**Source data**
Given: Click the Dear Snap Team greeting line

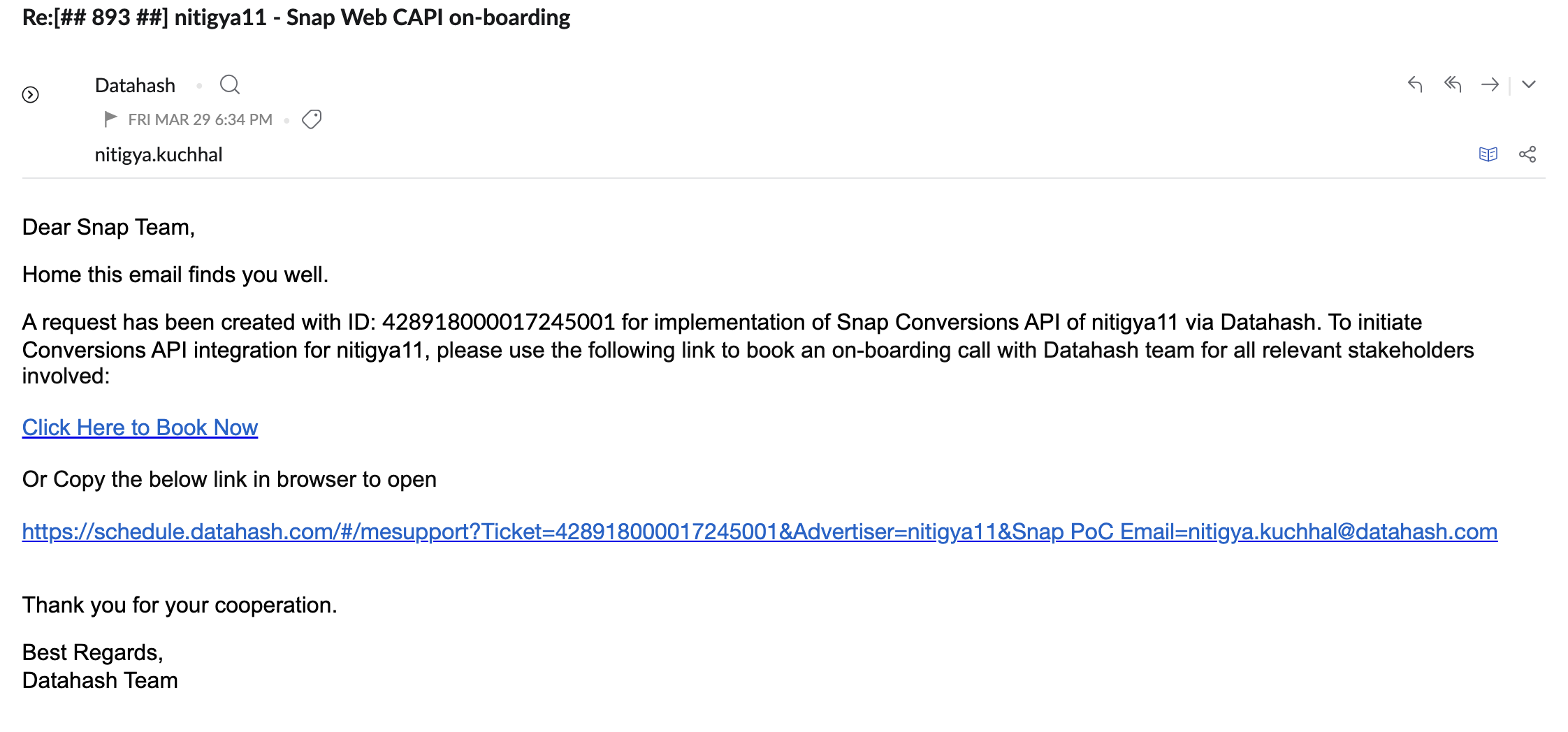Looking at the screenshot, I should tap(108, 228).
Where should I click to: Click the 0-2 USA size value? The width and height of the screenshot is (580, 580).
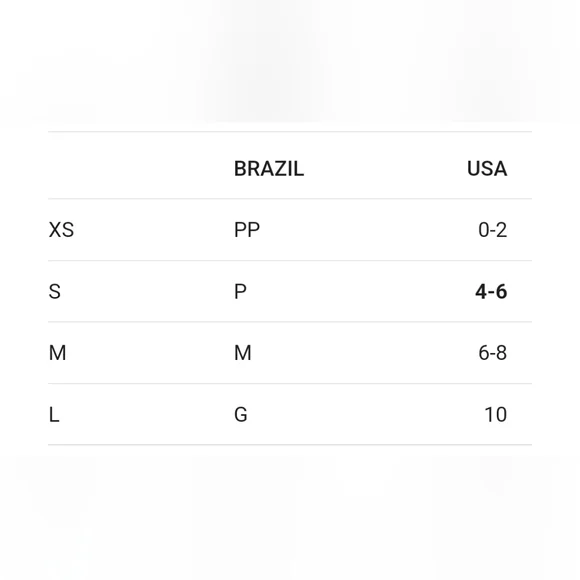492,230
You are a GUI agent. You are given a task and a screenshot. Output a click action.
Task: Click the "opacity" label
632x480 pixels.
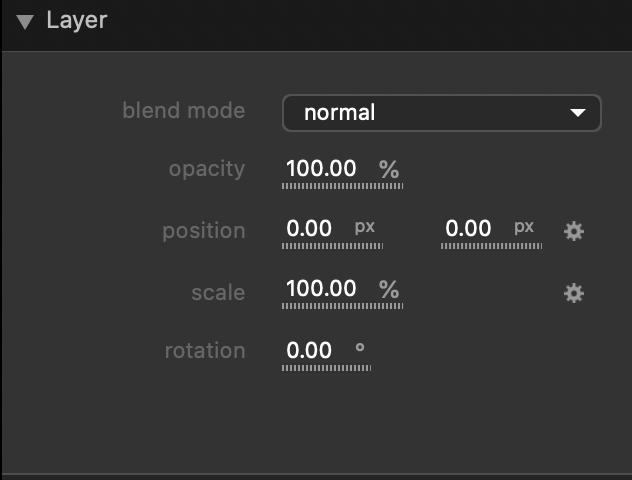(206, 169)
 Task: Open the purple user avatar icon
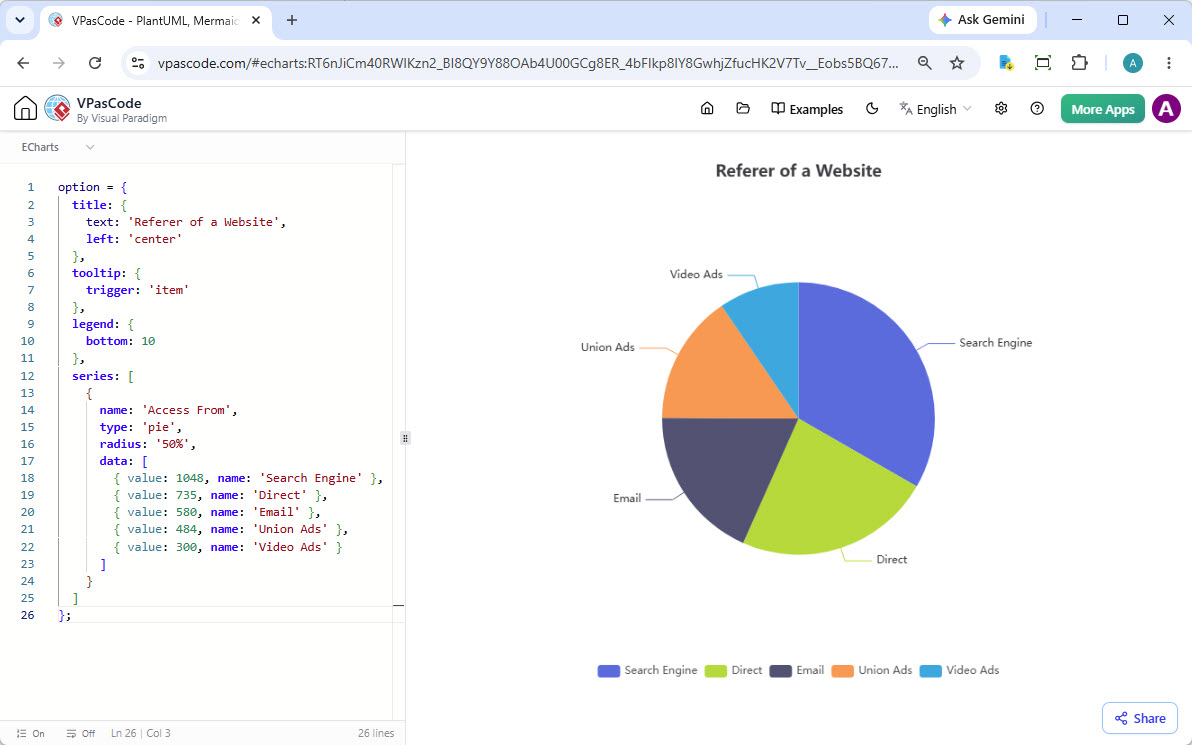(x=1166, y=109)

**EXERCISE BRIEF**
Every entry should be written out word for word, except for its pictures.

**EXERCISE ANSWER**
Given: Click the Dear Snap Team greeting line

Looking at the screenshot, I should tap(108, 228).
Where should I click to: Click the 0-2 USA size value? The width and height of the screenshot is (580, 580).
492,230
You are a GUI agent. You are given a task and a screenshot. Output a click action.
Task: Click the "opacity" label
632x480 pixels.
(206, 169)
 Task: Open the purple user avatar icon
(x=1166, y=109)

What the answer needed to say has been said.